### [Task requirements]
Express every line of the rows below as a JSON list of strings, with one string per line and blank lines left out.

### [Input]
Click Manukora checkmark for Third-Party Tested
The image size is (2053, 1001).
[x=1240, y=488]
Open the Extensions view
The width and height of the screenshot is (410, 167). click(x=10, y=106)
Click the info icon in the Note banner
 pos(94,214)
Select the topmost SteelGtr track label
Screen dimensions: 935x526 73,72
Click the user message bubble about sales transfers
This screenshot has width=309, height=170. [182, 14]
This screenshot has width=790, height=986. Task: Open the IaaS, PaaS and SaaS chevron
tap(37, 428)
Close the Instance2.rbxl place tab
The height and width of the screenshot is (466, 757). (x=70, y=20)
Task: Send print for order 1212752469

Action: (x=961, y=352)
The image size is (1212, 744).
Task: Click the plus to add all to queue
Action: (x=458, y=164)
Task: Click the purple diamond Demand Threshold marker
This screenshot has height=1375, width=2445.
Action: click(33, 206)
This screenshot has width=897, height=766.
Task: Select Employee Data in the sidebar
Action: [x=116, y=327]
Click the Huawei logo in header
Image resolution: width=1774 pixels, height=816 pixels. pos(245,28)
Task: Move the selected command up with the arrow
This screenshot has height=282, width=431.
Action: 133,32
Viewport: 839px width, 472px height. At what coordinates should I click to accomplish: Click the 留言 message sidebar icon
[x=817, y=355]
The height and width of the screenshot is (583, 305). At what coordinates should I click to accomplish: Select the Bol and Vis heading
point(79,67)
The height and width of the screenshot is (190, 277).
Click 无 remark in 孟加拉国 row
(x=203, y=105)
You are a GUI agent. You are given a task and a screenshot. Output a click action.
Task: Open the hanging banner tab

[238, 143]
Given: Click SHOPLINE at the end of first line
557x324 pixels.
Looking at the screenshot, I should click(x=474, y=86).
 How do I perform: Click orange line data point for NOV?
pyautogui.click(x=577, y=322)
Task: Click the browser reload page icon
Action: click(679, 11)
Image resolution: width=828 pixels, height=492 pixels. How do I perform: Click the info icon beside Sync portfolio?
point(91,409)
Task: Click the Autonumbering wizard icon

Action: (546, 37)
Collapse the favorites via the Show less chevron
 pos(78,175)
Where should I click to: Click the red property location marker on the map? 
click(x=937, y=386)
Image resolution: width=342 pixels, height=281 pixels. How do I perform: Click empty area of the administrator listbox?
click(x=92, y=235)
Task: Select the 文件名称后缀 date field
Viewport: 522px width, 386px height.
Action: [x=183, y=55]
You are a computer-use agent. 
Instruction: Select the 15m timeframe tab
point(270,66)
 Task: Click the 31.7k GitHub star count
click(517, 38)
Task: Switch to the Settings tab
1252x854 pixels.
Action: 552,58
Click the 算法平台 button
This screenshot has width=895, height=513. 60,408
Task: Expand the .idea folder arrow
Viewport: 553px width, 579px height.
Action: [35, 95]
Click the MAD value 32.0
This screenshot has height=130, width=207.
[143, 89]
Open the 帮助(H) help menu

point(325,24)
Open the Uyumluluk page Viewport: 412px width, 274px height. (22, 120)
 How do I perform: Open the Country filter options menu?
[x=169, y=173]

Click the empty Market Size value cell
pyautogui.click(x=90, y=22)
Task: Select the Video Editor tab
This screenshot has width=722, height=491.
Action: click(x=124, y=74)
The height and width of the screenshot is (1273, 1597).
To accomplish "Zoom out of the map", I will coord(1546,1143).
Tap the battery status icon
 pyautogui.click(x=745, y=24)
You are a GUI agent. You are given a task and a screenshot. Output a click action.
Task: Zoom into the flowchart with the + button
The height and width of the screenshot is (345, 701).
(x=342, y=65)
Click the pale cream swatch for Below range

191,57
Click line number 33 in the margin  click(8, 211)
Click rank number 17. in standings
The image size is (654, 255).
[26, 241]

### [Output for this task]
[
  "Click Manukora checkmark for Third-Party Tested",
  "The image size is (2053, 1001).",
  "[x=1240, y=488]",
  "Open the Extensions view",
  "The width and height of the screenshot is (410, 167). click(x=10, y=106)",
  "Click the info icon in the Note banner",
  " pos(94,214)",
  "Select the topmost SteelGtr track label",
  "Screen dimensions: 935x526 73,72",
  "Click the user message bubble about sales transfers",
  "This screenshot has width=309, height=170. [182, 14]",
  "This screenshot has width=790, height=986. Task: Open the IaaS, PaaS and SaaS chevron",
  "tap(37, 428)",
  "Close the Instance2.rbxl place tab",
  "The height and width of the screenshot is (466, 757). (x=70, y=20)",
  "Task: Send print for order 1212752469",
  "Action: (x=961, y=352)",
  "The image size is (1212, 744).",
  "Task: Click the plus to add all to queue",
  "Action: (x=458, y=164)",
  "Task: Click the purple diamond Demand Threshold marker",
  "This screenshot has height=1375, width=2445.",
  "Action: click(33, 206)",
  "This screenshot has width=897, height=766.",
  "Task: Select Employee Data in the sidebar",
  "Action: [x=116, y=327]",
  "Click the Huawei logo in header",
  "Image resolution: width=1774 pixels, height=816 pixels. pos(245,28)",
  "Task: Move the selected command up with the arrow",
  "This screenshot has height=282, width=431.",
  "Action: 133,32",
  "Viewport: 839px width, 472px height. At what coordinates should I click to accomplish: Click the 留言 message sidebar icon",
  "[x=817, y=355]",
  "The height and width of the screenshot is (583, 305). At what coordinates should I click to accomplish: Select the Bol and Vis heading",
  "point(79,67)",
  "The height and width of the screenshot is (190, 277).",
  "Click 无 remark in 孟加拉国 row",
  "(x=203, y=105)",
  "You are a GUI agent. You are given a task and a screenshot. Output a click action.",
  "Task: Open the hanging banner tab",
  "[238, 143]",
  "Given: Click SHOPLINE at the end of first line",
  "557x324 pixels.",
  "Looking at the screenshot, I should click(x=474, y=86).",
  " How do I perform: Click orange line data point for NOV?",
  "pyautogui.click(x=577, y=322)",
  "Task: Click the browser reload page icon",
  "Action: click(679, 11)",
  "Image resolution: width=828 pixels, height=492 pixels. How do I perform: Click the info icon beside Sync portfolio?",
  "point(91,409)",
  "Task: Click the Autonumbering wizard icon",
  "Action: (546, 37)",
  "Collapse the favorites via the Show less chevron",
  " pos(78,175)",
  "Where should I click to: Click the red property location marker on the map? ",
  "click(x=937, y=386)",
  "Image resolution: width=342 pixels, height=281 pixels. How do I perform: Click empty area of the administrator listbox?",
  "click(x=92, y=235)",
  "Task: Select the 文件名称后缀 date field",
  "Viewport: 522px width, 386px height.",
  "Action: [x=183, y=55]",
  "You are a computer-use agent. ",
  "Instruction: Select the 15m timeframe tab",
  "point(270,66)",
  " Task: Click the 31.7k GitHub star count",
  "click(517, 38)",
  "Task: Switch to the Settings tab",
  "1252x854 pixels.",
  "Action: 552,58",
  "Click the 算法平台 button",
  "This screenshot has width=895, height=513. 60,408",
  "Task: Expand the .idea folder arrow",
  "Viewport: 553px width, 579px height.",
  "Action: [35, 95]",
  "Click the MAD value 32.0",
  "This screenshot has height=130, width=207.",
  "[143, 89]",
  "Open the 帮助(H) help menu",
  "point(325,24)",
  "Open the Uyumluluk page Viewport: 412px width, 274px height. (22, 120)",
  " How do I perform: Open the Country filter options menu?",
  "[x=169, y=173]",
  "Click the empty Market Size value cell",
  "pyautogui.click(x=90, y=22)",
  "Task: Select the Video Editor tab",
  "This screenshot has width=722, height=491.",
  "Action: click(x=124, y=74)",
  "The height and width of the screenshot is (1273, 1597).",
  "To accomplish \"Zoom out of the map\", I will coord(1546,1143).",
  "Tap the battery status icon",
  " pyautogui.click(x=745, y=24)",
  "You are a GUI agent. You are given a task and a screenshot. Output a click action.",
  "Task: Zoom into the flowchart with the + button",
  "The height and width of the screenshot is (345, 701).",
  "(x=342, y=65)",
  "Click the pale cream swatch for Below range",
  "191,57",
  "Click line number 33 in the margin  click(8, 211)",
  "Click rank number 17. in standings",
  "The image size is (654, 255).",
  "[26, 241]"
]